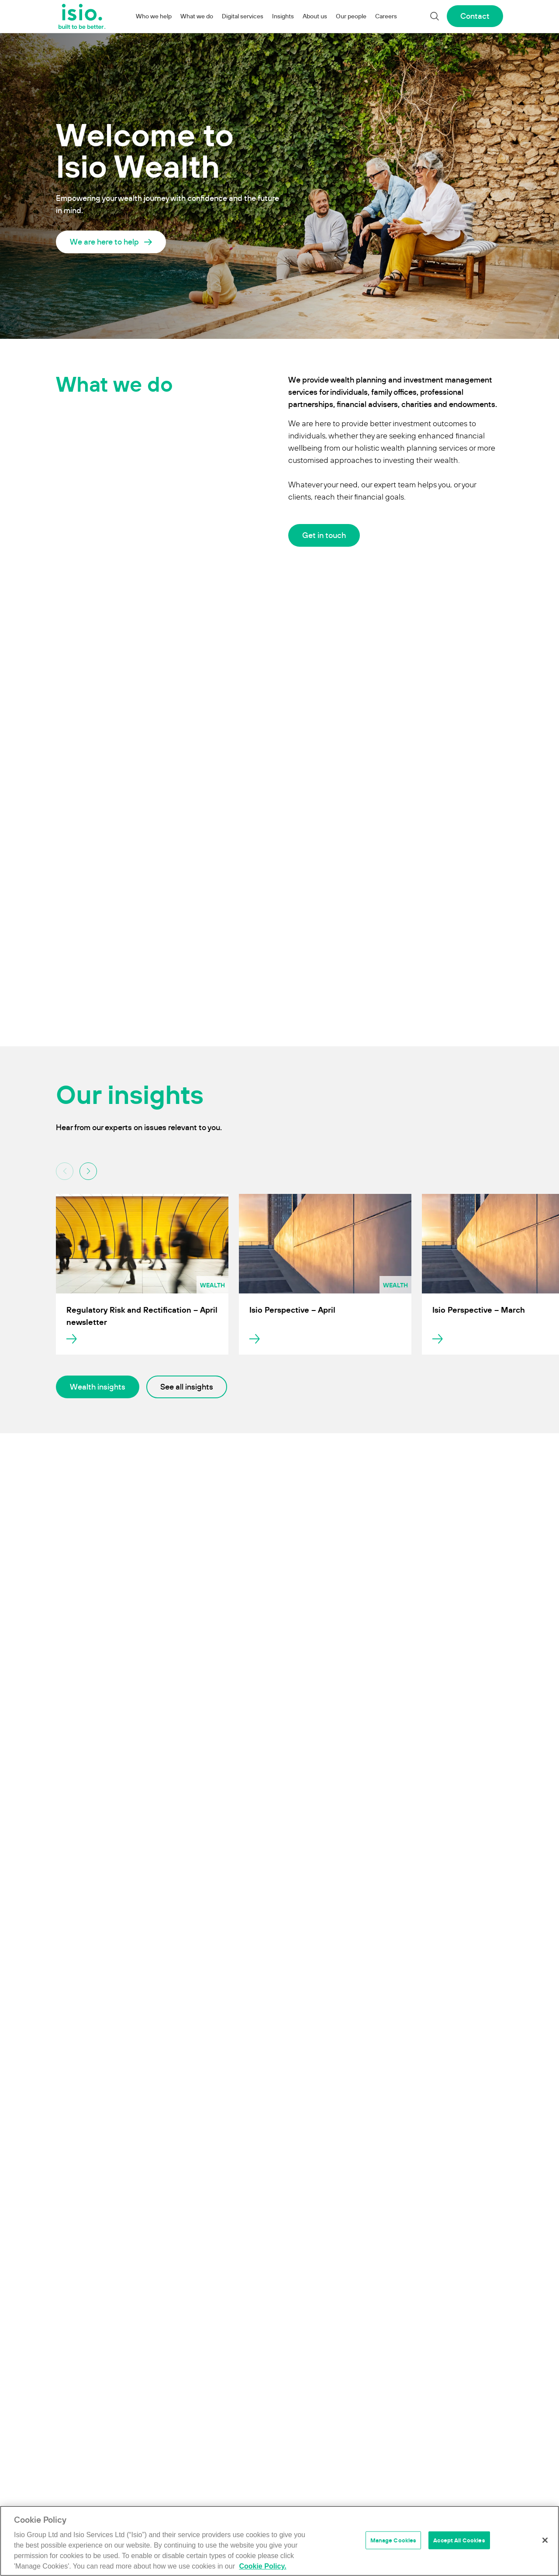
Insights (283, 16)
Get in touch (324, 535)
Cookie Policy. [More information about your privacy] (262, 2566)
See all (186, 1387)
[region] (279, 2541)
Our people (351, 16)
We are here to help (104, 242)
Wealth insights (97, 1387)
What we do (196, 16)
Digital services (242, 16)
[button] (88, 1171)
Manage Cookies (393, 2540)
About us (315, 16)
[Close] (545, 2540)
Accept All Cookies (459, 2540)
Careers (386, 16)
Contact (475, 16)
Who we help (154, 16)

=====

Copy out every entry above word for word, leaving out the picture.

Insights (283, 16)
Get in touch (324, 535)
Cookie Policy. [More information about your privacy] (262, 2566)
See all (186, 1387)
[region] (279, 2541)
Our people (351, 16)
We are here to help (104, 242)
Wealth insights (97, 1387)
What we do (196, 16)
Digital services (242, 16)
[button] (88, 1171)
Manage Cookies (393, 2540)
About us (315, 16)
[Close] (545, 2540)
Accept All Cookies (459, 2540)
Careers (386, 16)
Contact (475, 16)
Who we help (154, 16)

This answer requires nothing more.